The first stage in a judicial review application is the application for leave for judicial review. It must be made promptly and in any event within three months of the date of the grounds when the application first arose. In some cases, such as in planning, a shorter time limit applies. The court may, if there is good reason, extend the period in which the application may be made.
In any event, the applicant must move expeditiously and any delay maybe a bar in itself at the court\’s discretion even if made within the three month period. The courts are reluctant to grant extensions of time without good reason.
An application for judicial review is preceded by an ex parte [unilateral application] in a prescribed form verifying the facts concerned. In an increasing number of cases, statute requires that the application for leave is made on notice to the other party. In an increasing number of cases, statute provides a higher threshold than applies generally.
The grounds must be set out. The affidavit must set out the particulars of the applicant, the grounds of the application and the reliefs sought. This is verified by affidavit.
Papers are filed in the Central Office of the High Court and the application is made in an ex parte list. Urgent applications may be made directly to the judge by arrangement with the registrar.
The applicant must show that he or she has a sufficient interest in the matter. The case set out must be stateable and that it forms a sufficient basis for the relief sought. The court will consider whether the application has been made promptly and in good time.
It must be shown that the facts claimed would, if proved, be sufficient to support a stateable ground for the relief. There must be an arguable case in law that the applicant is entitled to the relief. It must be shown that the only effective remedy is by way of judicial review or that if there is an alternative remedy, that judicial review is more appropriate. The conditions are not exhaustive, and the court has a broad discretion on an application for an ex parte order.

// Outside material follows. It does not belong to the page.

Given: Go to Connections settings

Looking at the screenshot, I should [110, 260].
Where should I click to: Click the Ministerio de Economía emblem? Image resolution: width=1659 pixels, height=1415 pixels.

The court may grant leave and impose terms as to costs. It may require an undertaking in relation to damages. The judge may require the undertaking of his own motion, or it may be sought by a respondent party on continuation of leave or on the initial application on notice. Security may be required exceptionally.
Where an order of prohibition or certiorari is sought, the court may direct the ground of leave, stays proceedings in the matter concerned until the application is determined or until the court orders otherwise. Under the rules, the court may grant such interim relief as may be granted in a claim by plenary summons. The principles applicable on the grant of an interlocutory injunctions apply.
Where the ex parte application is either refused and heard in part by the High Court, an application may be brought to the Court of Appeal within four days or such longer time as the Court of Appeal Court may allow.
It appears that the respondent or notice party may themselves appeal the grant of leave. The court itself has jurisdiction set this aside. There is a heavy onus on the respondent in such an application. The respondent may apply to court to vary or discharge the order. This is done by motion on notice.
After the granting of leave, the court may direct that the matter proceed by originating motion of notice of motion or plenary summons. Plenary summons is only used in more complex cases. Once leave is granted, the originating motion or summons must be served within 14 days or such longer period as the order directs.
The applicant must serve copies of the orders, statement of grounds and verifying affidavits and the respondents and other parties who are directly affected. Service must generally be personal. If the person concerned/ applicant is in custody, he may use prepaid post.
If the application relates to court proceedings and the purpose is to have the court or court officer do a particular thing, the notice of motion or summons is served on a clerk or registrar. In the case of an application against a state authority [as most such applications will be] the order generally directs service on the Chief States solicitors\’ office on behalf of the authority.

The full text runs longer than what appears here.